When a person goes hunting in Pennsylvania, there is a chance that he or she could be accidentally shot. However, fewer than 1,000 hunters in the United States and Canada are shot in a given year.
Of those who are shot, less than 75 will die from their injuries. Those deaths tend to be due to falls or other unintended actions.
The odds of an accidental death while hunting are approximately 1 in 4,888. Compare those odds to those of other accidental deaths:
- 1 in 144 is a motor vehicle accident
- 1 in 1,188 is drowning
- 1 in 161,856 is a lightning strike
According to a study from two orthopedic surgeons, hunting victims tend to be between the ages of 24 to 44.
Falling out of trees
In addition to treatment for injuries caused by gunshot wounds, hunters are also commonly treated for injuries caused by falling out of trees. Car accidents and heart attacks while walking during a hunting trip were other common hazards that resulted in injury or death.

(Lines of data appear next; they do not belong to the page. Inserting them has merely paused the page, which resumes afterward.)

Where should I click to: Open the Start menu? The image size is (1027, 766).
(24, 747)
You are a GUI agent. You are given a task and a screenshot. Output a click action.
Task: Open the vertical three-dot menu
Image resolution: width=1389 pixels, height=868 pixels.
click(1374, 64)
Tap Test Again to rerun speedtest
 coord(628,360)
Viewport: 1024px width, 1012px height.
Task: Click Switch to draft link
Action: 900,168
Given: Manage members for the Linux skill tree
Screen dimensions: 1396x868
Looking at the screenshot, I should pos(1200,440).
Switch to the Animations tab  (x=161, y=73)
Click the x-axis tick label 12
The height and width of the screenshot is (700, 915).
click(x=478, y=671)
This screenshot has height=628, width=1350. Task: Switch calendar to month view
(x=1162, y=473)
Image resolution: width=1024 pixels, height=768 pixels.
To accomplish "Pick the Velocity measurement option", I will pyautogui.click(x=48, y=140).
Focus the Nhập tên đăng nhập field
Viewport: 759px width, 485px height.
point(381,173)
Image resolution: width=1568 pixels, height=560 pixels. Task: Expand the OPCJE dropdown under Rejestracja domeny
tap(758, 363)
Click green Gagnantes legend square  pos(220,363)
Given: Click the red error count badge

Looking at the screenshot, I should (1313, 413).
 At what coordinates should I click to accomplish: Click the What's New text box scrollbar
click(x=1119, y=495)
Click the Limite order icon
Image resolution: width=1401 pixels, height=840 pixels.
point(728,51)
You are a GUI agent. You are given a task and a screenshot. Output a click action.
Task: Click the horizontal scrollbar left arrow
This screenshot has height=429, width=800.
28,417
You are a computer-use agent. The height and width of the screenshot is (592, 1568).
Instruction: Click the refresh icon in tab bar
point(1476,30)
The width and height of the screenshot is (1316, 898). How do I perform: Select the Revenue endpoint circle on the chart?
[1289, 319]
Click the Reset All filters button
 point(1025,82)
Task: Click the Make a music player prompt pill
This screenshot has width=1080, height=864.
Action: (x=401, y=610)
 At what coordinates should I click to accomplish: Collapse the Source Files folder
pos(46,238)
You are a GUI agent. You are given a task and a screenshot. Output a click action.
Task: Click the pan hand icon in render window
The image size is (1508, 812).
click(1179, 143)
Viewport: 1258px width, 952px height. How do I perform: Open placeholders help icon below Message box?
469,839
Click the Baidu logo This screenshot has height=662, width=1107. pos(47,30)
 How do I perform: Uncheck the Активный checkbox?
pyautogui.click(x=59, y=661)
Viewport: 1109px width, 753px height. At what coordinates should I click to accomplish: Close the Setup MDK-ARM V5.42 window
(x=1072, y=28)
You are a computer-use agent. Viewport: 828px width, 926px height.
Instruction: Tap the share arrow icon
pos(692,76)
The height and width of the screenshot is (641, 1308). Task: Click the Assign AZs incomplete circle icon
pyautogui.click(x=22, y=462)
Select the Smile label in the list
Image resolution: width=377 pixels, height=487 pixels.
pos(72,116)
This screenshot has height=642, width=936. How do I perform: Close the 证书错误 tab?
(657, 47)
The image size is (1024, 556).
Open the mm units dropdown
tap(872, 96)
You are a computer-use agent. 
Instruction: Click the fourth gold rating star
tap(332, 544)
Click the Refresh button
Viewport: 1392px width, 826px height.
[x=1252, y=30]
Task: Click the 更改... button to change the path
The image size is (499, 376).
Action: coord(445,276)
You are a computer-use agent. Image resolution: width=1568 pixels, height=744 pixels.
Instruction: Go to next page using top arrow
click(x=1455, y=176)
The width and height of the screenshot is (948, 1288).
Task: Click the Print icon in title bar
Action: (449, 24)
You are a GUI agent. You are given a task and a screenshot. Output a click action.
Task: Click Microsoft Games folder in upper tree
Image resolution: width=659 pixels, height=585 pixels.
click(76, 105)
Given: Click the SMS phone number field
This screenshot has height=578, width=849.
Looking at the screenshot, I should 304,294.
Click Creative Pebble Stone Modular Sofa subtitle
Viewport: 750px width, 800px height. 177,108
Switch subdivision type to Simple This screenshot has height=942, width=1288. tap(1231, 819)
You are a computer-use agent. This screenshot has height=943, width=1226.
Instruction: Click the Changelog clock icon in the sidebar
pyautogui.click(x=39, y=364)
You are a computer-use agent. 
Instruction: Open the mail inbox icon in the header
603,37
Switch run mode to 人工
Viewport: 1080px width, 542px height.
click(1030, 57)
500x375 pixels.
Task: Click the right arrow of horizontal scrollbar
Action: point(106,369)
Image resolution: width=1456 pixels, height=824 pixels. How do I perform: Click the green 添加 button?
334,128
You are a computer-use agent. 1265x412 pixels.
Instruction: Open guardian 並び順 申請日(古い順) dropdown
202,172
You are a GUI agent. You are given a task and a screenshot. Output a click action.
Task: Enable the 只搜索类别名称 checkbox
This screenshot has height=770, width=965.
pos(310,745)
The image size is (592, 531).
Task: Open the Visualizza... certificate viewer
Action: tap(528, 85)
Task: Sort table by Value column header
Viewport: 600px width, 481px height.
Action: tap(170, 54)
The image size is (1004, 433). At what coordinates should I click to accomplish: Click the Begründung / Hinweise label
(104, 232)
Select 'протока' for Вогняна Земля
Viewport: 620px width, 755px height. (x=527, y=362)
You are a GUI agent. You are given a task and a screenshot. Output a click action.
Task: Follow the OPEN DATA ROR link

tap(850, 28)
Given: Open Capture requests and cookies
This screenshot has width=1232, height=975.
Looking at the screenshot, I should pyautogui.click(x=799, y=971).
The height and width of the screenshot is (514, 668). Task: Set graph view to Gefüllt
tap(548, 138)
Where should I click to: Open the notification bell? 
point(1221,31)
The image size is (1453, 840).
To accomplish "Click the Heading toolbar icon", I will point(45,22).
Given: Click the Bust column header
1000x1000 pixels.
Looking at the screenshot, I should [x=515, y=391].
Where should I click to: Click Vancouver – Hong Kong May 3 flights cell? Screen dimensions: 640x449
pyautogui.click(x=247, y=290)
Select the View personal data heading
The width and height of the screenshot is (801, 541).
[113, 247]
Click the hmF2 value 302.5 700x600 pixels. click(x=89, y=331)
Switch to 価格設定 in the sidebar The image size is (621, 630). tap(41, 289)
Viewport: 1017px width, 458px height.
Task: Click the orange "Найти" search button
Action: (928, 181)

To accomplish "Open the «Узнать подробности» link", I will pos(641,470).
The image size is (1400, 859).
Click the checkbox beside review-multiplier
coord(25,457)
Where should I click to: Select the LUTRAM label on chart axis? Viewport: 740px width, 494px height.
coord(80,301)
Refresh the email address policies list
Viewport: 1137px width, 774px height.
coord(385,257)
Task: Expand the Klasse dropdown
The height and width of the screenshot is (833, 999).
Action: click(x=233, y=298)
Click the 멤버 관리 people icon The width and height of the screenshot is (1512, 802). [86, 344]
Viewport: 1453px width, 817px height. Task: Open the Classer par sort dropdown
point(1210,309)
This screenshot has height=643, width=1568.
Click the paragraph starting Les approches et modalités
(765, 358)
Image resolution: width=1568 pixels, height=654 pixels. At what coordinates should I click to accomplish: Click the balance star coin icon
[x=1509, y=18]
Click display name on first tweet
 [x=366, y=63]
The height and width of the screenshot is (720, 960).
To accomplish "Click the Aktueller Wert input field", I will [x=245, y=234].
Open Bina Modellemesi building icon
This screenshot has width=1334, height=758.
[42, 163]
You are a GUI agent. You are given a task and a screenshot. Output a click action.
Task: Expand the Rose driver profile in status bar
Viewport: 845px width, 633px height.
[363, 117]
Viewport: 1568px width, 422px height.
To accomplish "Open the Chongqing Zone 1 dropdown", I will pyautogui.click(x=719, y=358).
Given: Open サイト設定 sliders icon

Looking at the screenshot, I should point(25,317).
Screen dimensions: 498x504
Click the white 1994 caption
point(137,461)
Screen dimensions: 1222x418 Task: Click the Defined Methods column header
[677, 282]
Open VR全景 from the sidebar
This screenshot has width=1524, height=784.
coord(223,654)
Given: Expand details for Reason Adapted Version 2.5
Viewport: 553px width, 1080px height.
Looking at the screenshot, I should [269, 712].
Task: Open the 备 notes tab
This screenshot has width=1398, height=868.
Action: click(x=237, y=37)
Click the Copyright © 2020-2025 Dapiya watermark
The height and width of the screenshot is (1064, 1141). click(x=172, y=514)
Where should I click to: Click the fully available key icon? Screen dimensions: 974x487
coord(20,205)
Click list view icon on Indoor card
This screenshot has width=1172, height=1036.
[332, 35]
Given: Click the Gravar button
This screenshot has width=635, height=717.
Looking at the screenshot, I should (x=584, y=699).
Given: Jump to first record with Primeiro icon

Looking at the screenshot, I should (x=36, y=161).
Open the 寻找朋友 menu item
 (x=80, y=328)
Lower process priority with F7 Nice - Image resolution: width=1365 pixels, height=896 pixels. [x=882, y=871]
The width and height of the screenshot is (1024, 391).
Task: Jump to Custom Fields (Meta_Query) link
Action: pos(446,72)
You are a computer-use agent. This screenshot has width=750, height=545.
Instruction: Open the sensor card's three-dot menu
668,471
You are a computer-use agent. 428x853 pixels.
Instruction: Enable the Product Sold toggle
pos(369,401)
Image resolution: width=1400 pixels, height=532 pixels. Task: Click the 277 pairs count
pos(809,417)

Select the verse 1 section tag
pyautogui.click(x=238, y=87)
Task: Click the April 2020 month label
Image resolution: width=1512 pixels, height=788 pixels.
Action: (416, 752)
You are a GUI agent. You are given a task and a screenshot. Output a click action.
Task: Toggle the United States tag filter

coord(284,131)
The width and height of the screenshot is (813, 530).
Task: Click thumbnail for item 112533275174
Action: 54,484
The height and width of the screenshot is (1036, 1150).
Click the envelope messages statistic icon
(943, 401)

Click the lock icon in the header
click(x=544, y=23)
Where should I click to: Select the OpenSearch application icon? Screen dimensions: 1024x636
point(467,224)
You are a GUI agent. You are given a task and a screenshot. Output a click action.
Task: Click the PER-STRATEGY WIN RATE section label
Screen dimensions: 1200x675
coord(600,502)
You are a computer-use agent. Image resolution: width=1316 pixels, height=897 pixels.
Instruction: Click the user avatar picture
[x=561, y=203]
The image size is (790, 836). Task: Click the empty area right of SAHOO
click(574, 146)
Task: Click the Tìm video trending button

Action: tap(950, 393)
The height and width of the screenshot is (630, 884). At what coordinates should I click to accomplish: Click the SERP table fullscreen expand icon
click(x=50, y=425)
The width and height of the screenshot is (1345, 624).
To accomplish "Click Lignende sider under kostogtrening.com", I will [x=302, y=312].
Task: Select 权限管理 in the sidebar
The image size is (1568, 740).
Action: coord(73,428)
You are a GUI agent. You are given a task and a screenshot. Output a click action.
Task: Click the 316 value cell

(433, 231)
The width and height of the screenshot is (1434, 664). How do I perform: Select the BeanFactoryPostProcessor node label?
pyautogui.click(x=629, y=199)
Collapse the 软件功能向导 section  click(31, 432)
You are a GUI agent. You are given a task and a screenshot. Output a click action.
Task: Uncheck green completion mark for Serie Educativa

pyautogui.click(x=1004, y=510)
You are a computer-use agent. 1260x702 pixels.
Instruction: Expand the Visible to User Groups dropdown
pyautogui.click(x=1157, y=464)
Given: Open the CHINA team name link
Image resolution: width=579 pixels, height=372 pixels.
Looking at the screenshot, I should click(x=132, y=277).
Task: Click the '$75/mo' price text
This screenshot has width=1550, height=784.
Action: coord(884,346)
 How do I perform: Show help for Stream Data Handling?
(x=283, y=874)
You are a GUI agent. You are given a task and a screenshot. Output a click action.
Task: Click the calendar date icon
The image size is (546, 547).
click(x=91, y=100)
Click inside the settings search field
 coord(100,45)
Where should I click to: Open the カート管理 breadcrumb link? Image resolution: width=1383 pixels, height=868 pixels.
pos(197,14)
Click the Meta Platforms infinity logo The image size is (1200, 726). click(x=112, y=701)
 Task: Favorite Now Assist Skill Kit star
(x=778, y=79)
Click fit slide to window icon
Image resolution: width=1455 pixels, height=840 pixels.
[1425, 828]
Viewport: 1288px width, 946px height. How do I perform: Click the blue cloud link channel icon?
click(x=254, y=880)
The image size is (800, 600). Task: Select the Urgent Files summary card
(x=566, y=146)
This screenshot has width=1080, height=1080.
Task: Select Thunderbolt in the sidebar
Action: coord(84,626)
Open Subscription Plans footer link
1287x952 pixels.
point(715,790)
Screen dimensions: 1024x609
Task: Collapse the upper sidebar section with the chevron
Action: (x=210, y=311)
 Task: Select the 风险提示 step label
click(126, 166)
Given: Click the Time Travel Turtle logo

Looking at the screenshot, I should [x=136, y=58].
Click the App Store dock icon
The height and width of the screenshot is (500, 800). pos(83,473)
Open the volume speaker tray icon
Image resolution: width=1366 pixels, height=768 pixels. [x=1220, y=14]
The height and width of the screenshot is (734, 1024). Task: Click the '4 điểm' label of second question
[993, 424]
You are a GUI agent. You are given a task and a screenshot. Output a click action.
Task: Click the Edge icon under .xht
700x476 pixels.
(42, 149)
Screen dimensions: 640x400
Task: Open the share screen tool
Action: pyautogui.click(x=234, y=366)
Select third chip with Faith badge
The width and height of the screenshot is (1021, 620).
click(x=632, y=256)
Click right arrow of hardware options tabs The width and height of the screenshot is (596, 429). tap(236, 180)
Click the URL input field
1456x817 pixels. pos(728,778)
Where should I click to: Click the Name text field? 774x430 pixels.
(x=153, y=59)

Alcohol rarely played a role, with only 1.5 percent of cases involving those who had been drinking.
Who’s at fault?
Those who are hurt in hunting accidents may be entitled to compensation for their injuries. The money may be awarded in a settlement or through a jury award, and it may help to make up for lost wages or pay medical expenses related to an accident. This assumes that the accident was caused by another party’s negligence. In some cases, the victim may share liability with the person who caused the injury.